When selling your annuity with us we do not charge any fees. We offer a “no surprise” price that is all inclusive of costs, legal fees, profits, and so forth. The price we quote you is the price you receive at closing. By selling future payments for a present day lump sum, we apply a discount rate that brings all these payments back to today’s date. The discount rate is calculated by taking into consideration things such as future interest rates. A higher interest rate means the less the money you will receive and, therefore, the worse the deal is for you.
Is the offer we give you better than that possible from other buyers?
We can’t guarantee that they are, but we will always work to give you the best quote we can! And if you get a better price somewhere else, come back and we will do our best to match or better it. We want to make sure you get the best deal and work only with reputable buyers.

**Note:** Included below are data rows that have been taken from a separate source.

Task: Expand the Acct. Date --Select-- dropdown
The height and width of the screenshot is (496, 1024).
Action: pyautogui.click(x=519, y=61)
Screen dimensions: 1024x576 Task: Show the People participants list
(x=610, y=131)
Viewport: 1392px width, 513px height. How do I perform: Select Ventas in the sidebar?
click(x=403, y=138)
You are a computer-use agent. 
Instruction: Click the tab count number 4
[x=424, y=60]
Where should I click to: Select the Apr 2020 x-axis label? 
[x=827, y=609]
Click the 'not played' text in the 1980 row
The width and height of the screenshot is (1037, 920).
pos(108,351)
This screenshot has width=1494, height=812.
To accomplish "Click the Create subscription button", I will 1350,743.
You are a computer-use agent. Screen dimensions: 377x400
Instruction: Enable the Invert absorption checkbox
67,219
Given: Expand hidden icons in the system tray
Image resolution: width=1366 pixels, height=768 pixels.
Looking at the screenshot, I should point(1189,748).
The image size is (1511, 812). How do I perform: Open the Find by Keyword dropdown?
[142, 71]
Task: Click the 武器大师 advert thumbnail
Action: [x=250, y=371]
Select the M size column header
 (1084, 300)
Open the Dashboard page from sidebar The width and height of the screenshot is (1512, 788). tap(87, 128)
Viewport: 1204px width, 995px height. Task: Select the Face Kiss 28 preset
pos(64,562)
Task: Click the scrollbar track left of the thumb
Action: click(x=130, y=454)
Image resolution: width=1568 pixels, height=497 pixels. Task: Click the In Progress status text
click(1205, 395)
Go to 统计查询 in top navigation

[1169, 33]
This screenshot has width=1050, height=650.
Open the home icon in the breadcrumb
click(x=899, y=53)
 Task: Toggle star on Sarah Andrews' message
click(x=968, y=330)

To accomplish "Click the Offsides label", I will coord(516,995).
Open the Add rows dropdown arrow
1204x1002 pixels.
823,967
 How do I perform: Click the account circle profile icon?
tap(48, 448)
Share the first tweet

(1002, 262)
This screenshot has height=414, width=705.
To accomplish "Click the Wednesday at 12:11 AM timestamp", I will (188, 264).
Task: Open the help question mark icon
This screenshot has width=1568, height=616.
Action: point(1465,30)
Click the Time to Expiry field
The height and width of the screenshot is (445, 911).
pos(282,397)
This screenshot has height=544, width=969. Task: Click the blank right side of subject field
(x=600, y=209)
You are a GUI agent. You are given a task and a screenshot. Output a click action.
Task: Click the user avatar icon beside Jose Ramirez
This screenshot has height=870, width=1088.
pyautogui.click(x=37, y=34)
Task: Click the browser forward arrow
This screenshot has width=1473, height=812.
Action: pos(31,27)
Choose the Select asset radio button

Are there penalties if I sell my annuity?
Penalties 2 are generally not applicable when selling your annuity. However, keep in mind that the purchasing company will give you a quote based on a discount rate, and, although not a “penalty,” the discount rate will definitely result in a lump sum that is less than the future value of the annuity.
Who pays the premiums on my annuity after it’s sold?
If you sell your entire annuity contract, you won’t have to pay the monthly premiums moving forward. All responsibilities, including payment of monthly premiums 3, will need to be fulfilled by the company you sold the annuity to. But, if you sell just a portion of your annuity, then you would still need to make at least a portion of payments moving forward.